Image Credits: Bryce Flynn/ZumaPress/Newscom.
Call me stupid, but I thought the better half of the point people had in praising Teddy Kennedy upon his death ten years ago was that he had taken a second chance he probably didn’t deserve after Chappaquiddick and he had not squandered it. That is evidently a different take than the one David Mark wants us to adopt.
For Mr. Mark, we somehow erred in noting that Kennedy was one of “the most effective lawmakers in the history of the Senate” who had a major role in education, health, civil rights, immigration, improving life for the disabled, and many other things besides. We should have spent the occasion of his death speaking much less about his legislative legacy and much more about his drinking and carousing, and of course the abandonment of Mary Jo Kopechne in a tidal pond for which no subsequent atonement or mitigation is to be permitted.
If someone were to argue that Kennedy never should have had a Senate career after Chappaquiddick, I wouldn’t argue with them. But I would point out that he serves as an example of why we shouldn’t automatically deny people the possibility of redeeming themselves. As for his other loutish behavior, I can forgive some of it as the struggles of a man who dealt with an unhealthy amount of personal tragedy and who spent his life looking over his shoulder waiting for the next assassin’s bullet. But, yes, he would fail any modern #MeToo test, and fail it quite miserably. It’s not unlikely that his political career would have crashed out over his drunken skirt-chasing ways if he were held to the standards of today. I suppose there is nothing wrong with pointing that out, but it’s not the only way of thinking about Teddy Kennedy’s life and legacy.
In contemplating Kennedy, his sins make me less inclined to think he shouldn’t have served at all than to think that people like Al Franken might do a hell of a job if given an opportunity to serve the public interest again.
That’s why I don’t have a lot of sympathy for this:
In a way, though, we betrayed ourselves. Kennedy violated our values of decency and justice and we celebrated him. In a free society, portraying history accurately is acutely important, as future generations rely on that information to make important decisions.
A more honest appraisal of Kennedy’s life would enhance the moral authority of Trump critics. When congressional Republicans ignore his antics, liberals can say they tried to clean up their own house first.

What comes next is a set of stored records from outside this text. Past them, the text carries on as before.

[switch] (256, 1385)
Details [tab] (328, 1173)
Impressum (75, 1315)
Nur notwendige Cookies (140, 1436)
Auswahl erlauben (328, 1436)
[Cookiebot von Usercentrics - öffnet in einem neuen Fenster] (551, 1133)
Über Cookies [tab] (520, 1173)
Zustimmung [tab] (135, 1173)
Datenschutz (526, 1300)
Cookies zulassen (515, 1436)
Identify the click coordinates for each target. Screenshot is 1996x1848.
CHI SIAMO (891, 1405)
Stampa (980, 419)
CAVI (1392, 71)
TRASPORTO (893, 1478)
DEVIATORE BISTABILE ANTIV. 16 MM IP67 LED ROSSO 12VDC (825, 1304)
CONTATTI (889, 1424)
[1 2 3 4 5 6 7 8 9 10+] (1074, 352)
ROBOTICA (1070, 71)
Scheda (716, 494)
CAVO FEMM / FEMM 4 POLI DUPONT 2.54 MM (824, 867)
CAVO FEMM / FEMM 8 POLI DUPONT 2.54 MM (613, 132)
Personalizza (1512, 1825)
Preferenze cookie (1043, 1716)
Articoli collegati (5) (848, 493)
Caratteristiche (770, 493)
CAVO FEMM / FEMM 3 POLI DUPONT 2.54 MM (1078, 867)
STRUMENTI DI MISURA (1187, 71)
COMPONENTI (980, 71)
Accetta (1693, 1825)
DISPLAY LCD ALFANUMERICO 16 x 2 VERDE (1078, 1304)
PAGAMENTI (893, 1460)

Again, I don’t think there’s any harm in occasionally reminding people about Chappaquiddick or Kennedy’s unseemly and at times deplorable behavior with alcohol and women. But I don’t really think that’s been covered up. An honest appraisal of Kennedy’s life is that he was a badly flawed man who suffered tremendously, made enormous mistakes that would justly destroy less privileged individuals, and nonetheless did more to promote progress than any other senator of the last half-century.
Maybe he shouldn’t have served at all. But I don’t think we need to trash his legacy in order to keep our house clean.